Pond's Seventh Law Inspires a Question: Elegance Serving Randomness

Marc left a great question on a Pond's Laws post from July of 2006:

Hi,

I have a flashcard system that randomly pulls a word from the database. I also have a testing module that allows a user to test him or her self on words. For each word the user answers incorrectly it is flagged.

I want to have an option in the flashcard system that is a checkbox that says "Test on words answered incorrectly more frequently" when the checkbox is checked the words answered incorrectly will appear more frequently. Any idea how to simulate the "frequently". Remember that the flashcard grabs a word randomly too. Thanks, Marc

Great question, Marc. I think I can name this tune in two tables and a randomization function. Here's where a little elegance will serve us well from a functional perspective -- no Laws are being violated!

First let's build a table for your flashcards..

create table FlashCard (
      FlashCardId int identity(1,1),
      FlashCardText nvarchar(200)
      )

Hopefully this makes sense.. each flashcard has an associated integer key.

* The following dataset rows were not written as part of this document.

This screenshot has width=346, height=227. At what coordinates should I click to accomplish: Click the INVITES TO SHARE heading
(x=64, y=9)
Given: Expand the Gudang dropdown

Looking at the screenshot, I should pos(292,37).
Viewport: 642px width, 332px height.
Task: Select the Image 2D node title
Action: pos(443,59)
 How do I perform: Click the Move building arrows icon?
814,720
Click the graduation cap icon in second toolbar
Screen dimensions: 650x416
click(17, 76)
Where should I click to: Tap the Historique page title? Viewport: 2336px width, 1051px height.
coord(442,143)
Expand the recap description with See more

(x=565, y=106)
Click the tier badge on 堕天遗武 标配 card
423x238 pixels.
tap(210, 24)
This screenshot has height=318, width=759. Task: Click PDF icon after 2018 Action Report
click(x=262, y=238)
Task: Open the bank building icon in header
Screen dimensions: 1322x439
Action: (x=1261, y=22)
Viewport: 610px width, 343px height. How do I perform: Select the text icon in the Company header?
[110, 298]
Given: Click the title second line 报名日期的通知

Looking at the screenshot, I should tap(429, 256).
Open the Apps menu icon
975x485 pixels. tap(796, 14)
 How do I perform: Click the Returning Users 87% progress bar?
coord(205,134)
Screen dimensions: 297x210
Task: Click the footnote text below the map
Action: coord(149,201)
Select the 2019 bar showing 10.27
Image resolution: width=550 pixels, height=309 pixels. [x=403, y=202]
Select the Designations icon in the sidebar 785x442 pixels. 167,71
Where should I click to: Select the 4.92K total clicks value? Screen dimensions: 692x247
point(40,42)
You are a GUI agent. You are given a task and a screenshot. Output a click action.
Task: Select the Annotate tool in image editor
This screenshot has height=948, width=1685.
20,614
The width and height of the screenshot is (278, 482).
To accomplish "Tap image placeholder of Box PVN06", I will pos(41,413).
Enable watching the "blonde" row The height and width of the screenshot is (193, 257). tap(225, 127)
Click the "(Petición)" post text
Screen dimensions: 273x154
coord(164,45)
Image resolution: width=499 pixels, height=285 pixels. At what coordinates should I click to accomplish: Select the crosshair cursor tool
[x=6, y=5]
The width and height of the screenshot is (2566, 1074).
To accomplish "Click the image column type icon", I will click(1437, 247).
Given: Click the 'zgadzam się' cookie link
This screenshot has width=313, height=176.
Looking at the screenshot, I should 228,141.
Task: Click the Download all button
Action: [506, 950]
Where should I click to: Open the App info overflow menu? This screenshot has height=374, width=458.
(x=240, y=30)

Then let's build a table that we'll use to decide which card to flash; we'll call it the Candidate table. It'll have an id of its own as well as a foreign key to the FlashCard table..

create table Candidate (
      CandidateId int identity(1,1),
      FlashCardId int
      )

Every time you add a record to the FlashCard table, you also add a record to the Candidate table. Every time the user misses a word, add another record (or two, or three.. however many you need to make the missed words appear with the desired frequency) to the Candidate table, and run your SELECT RAND (SQL2K/SQL2K5/SQL2K8) until it matches a CandidateId value in Candidate, and use the foreign key back to FlashCard to retrieve the word. With more Candidate records for more frequently missed words, those words will be more likely to be selected.

This approach strikes me as a very elegant, yet simple, highly functional, mostly set-based solution to Marc's challenge. Properly indexed and coded, it should perform well with tens of millions of flashcards. Given the number of randomly generated numbers this approach will throw away, your code may actually run faster with a greater number of Candidates; there's likely a slick set-based way to restrict the output of the RAND function that I haven't thought of yet. If it comes to me I'll post an update.

I hope this adequately answers your question, Marc; please let me know if there's anything more you need.. or if you've got a better mousetrap (this last, of course, goes for anyone..!

Thanks for your comment!

     -wp